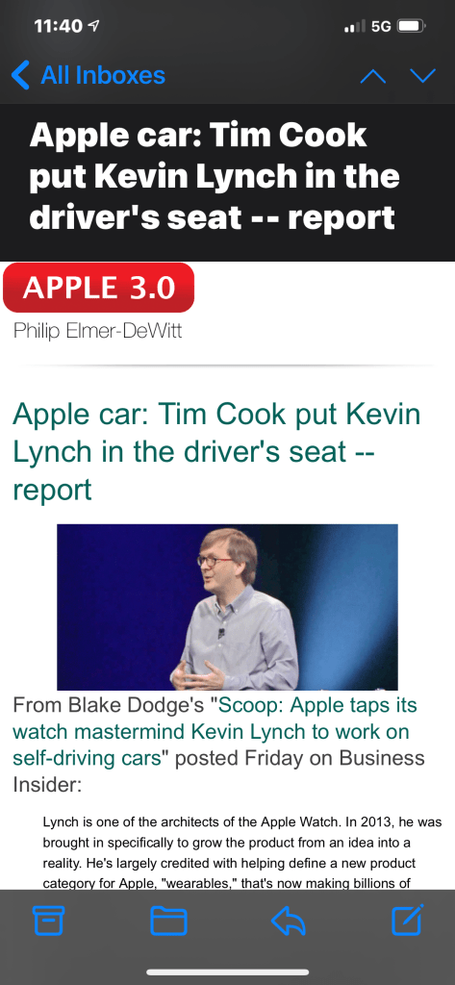The image size is (455, 985).
Task: Open the move-to-folder icon
Action: [168, 921]
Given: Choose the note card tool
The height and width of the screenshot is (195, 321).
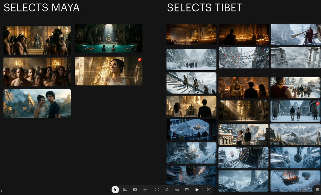Looking at the screenshot, I should tap(187, 190).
· · · · ·
Brief:
The copy should hold, exactly, the lines from the one containing "Given: Choose the note card tool" to the final line of the listing above, with both ends present and no pictures.

Output of the exercise:
Given: Choose the note card tool
The height and width of the screenshot is (195, 321).
Looking at the screenshot, I should tap(187, 190).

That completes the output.